The HST Pipeline: What Processing Was Done to My Data?

The calibration of raw HST observations involves a number of data processing steps. Here is an insider’s look at creating calibrated data products for the MAST archive.

Matthew Burger

The HST Calibration Pipeline

Before data are archived in MAST, it passes through the data calibration pipeline. The pipeline itself is implemented as workflows in HTCondor with the in-house Open Workflow Layer (OWL) managing the jobs that are submitted for processing. A typical workflow for a new science association is shown in Figure 1. The process names and descriptions are detailed in Table 1.

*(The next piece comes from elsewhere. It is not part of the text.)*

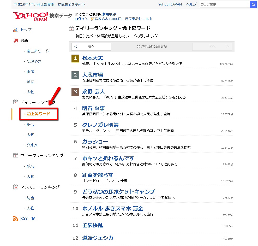Viewport: 258px width, 246px height.
Task: Click the ウィークリーランキング calendar icon
Action: (15, 155)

Figure 1: Workflow for WFC3 dataset id8f23030. The steps proceed from bottom to top.

Process Name Description
dan_receipt Science data receipt
INGEST Archive raw exposure
2FITS Convert raw data format to FITS
RF Determine best reference files
BC Before-Calibration checks
CA Calibration step
MD Multi-drizzle/astro-drizzle
AC After-Calibration checks
INGEST_SCI Archive calibrated science data
PVW Create preview files
INGEST_PVW Archive preview files
CL Cleanup
Table 1: New science calibration pipeline steps

Record of Pipeline Steps Taken

The steps taken by the calibration pipeline are recorded in several of the FITS files delivered by MAST. As an example, take the ACS association J9CV58020 made from the exposures J9CV58TZQ and J9CV58U1Q. In the primary header for the raw data files (j9cv58tzq_raw.fits and j9cv58u1q_raw.fits), there is a section of keywords with the header "/ CALIBRATION SWITCHES: PERFORM, OMIT, COMPLETE". A series of keywords/values follows:

DQICORR = 'PERFORM '           / data quality initialization                    
ATODCORR= 'OMIT    '           / correct for A to D conversion errors           
BLEVCORR= 'PERFORM '           / subtract bias level computed from overscan img 
BIASCORR= 'PERFORM '           / Subtract bias image                            
FLSHCORR= 'OMIT    '           / post flash correction                          
CRCORR  = 'OMIT    '           / combine observations to reject cosmic rays     
EXPSCORR= 'PERFORM '           / process individual observations after cr-reject
SHADCORR= 'OMIT    '           / apply shutter shading correction               
PCTECORR= 'PERFORM '           / cte correction                                 
DARKCORR= 'PERFORM '           / Subtract dark image                            
FLATCORR= 'PERFORM '           / flat field data                                
PHOTCORR= 'PERFORM '           / populate photometric header keywords           
RPTCORR = 'OMIT    '           / add individual repeat observations             
DRIZCORR= 'PERFORM '           / drizzle processing
                         

These are the steps in the calibration pipeline that need to be performed, are omitted, or have been completed (none have been completed in the raw file). The final associated products (j9cv58020_drz.fits and j9cv58020_drc.fits) have the following for the same series of keywords:

DQICORR = 'COMPLETE'           / data quality initialization                    
ATODCORR= 'OMIT    '           / correct for A to D conversion errors           
BLEVCORR= 'COMPLETE'           / subtract bias level computed from overscan img 
BIASCORR= 'COMPLETE'           / Subtract bias image                            
FLSHCORR= 'OMIT    '           / post flash correction                          
CRCORR  = 'OMIT    '           / combine observations to reject cosmic rays     
EXPSCORR= 'COMPLETE'           / process individual observations after cr-reject
SHADCORR= 'OMIT    '           / apply shutter shading correction               
DARKCORR= 'COMPLETE'           / Subtract dark image                            
FLATCORR= 'COMPLETE'           / flat field data                                
PHOTCORR= 'COMPLETE'           / populate photometric header keywords           
DRIZCORR= 'COMPLETE'           / drizzle processing

Now the steps that had been marked as "PERFORM" are "COMPLETE." Note that the list of pipeline steps in the raw and drz/drc files are not identical because calibration steps for associations and their members may not be the same.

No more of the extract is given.